What to do
[1] In the passage on targeted ads, what does the writer say we are relying on in our data-driven advertising world?
[2] Translate this sentence from the passage on targeted ads into Spanish: "A human could easily apply analytical reasoning skills to figure out who you were."
[3] Carry on the passage on targeted ads from the point where it stops.
*** Given passage ***
The word you hear over and over and over is that targeted ads can be “creepy.” It even crops up in the academic literature, despite its vague meaning in this context. My intuition is that we use the word “creepy” precisely because it is an indeterminate word. It connotes that tingling-back-of-the-neck feeling, but not necessarily more than that. The creepy feeling is a sign to pay attention to a possibly harmful phenomenon. But we can’t sort our feelings into categories — dangerous or harmless — because we don’t actually know what’s going to happen with all the data that’s being collected.

And:

Most obviously, with the machine, you have more privacy than if a person were watching your clickstreams, picking up collateral knowledge. A human could easily apply analytical reasoning skills to figure out who you were. And any human could use this data for unauthorized purposes. With our data-driven advertising world, we are relying on machines’ current dumbness and inability to “know too much.”

This is a double-edged sword. The current levels of machine intelligence insulate us from privacy catastrophe, so we let data be collected about us. But we know that this data is not going away and yet machine intelligence is growing rapidly. The results of this process are ineluctable. Left to their own devices, ad tracking firms will eventually be able to connect your various data selves. And then they will break down the name wall, if they are allowed to.

Read the whole thing.
*** Extracted information ***
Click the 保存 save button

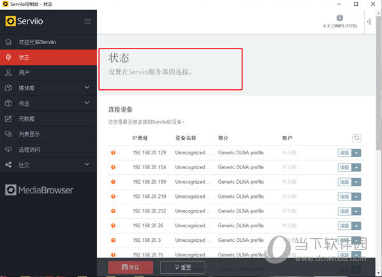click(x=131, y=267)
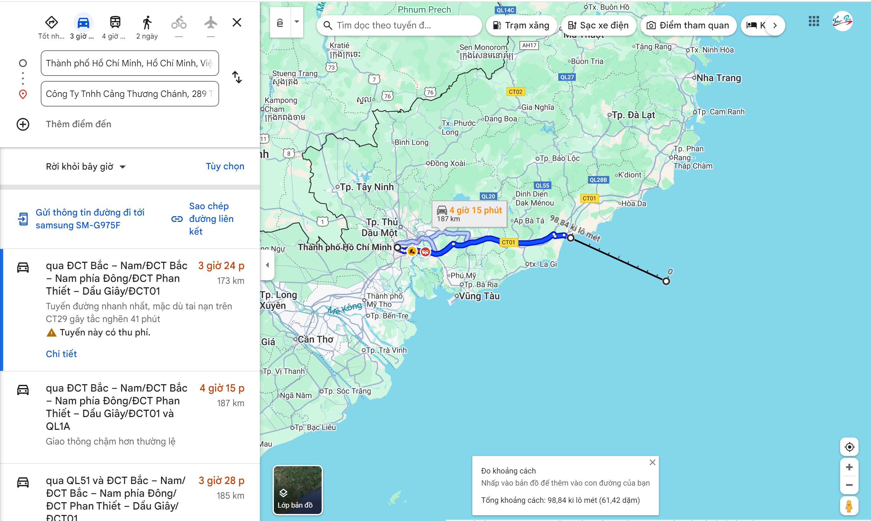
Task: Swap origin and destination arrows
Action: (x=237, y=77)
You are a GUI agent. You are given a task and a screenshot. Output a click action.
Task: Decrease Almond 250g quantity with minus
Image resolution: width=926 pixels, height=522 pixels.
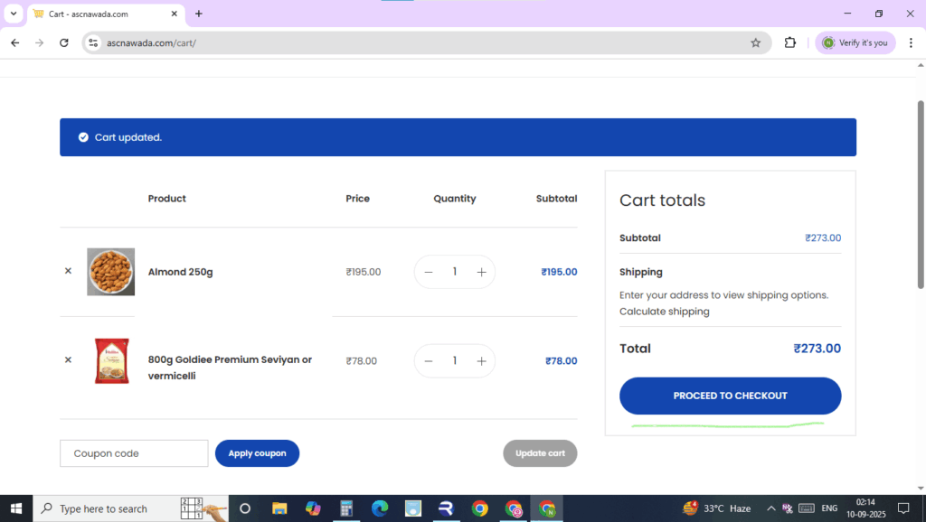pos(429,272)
***
Answers for the tasks
[1] Machines' current dumbness and inability to "know too much."

[2] Un ser humano podría aplicar fácilmente habilidades de razonamiento analítico para descubrir quién eras.

[3]
— In the Telegraph, Peter Oborne asks “whether Rupert Murdoch is a fit and proper person to run not just a newspaper, but any British public company”:

Rupert Murdoch, the company’s founder, insists that he never had any knowledge of wrongdoing, and no doubt that is true. But he was the man at the top. He took a very keen interest in the way his British newspapers were run (a newspaperman to his fingertips, last weekend he could be seen hard at work in the newsroom as the Sun on Sunday was launched) and it was he, and nobody else, who set the culture.

We learn more about this culture practically every day. It was a culture of bullying and intimidation, where facts were distorted and lies told. It was a culture which merged the boundaries between police, media and the political class. Though brilliant in many ways, it also did a great deal to debase and even to destroy our public life. Now Rupert Murdoch, an American citizen of Australian heritage, is promoting the break-up of Britain through an alliance with Alex Salmond, leader of the Scottish National Party (they met yesterday).

This last bit is particularly bold for someone in Murdoch’s position.

Ryan Chittum is a former Wall Street Journal reporter, and deputy editor of The Audit, CJR’s business section. If you see notable business journalism, give him a heads-up at rc2538@columbia.edu. Follow him on Twitter at @ryanchittum.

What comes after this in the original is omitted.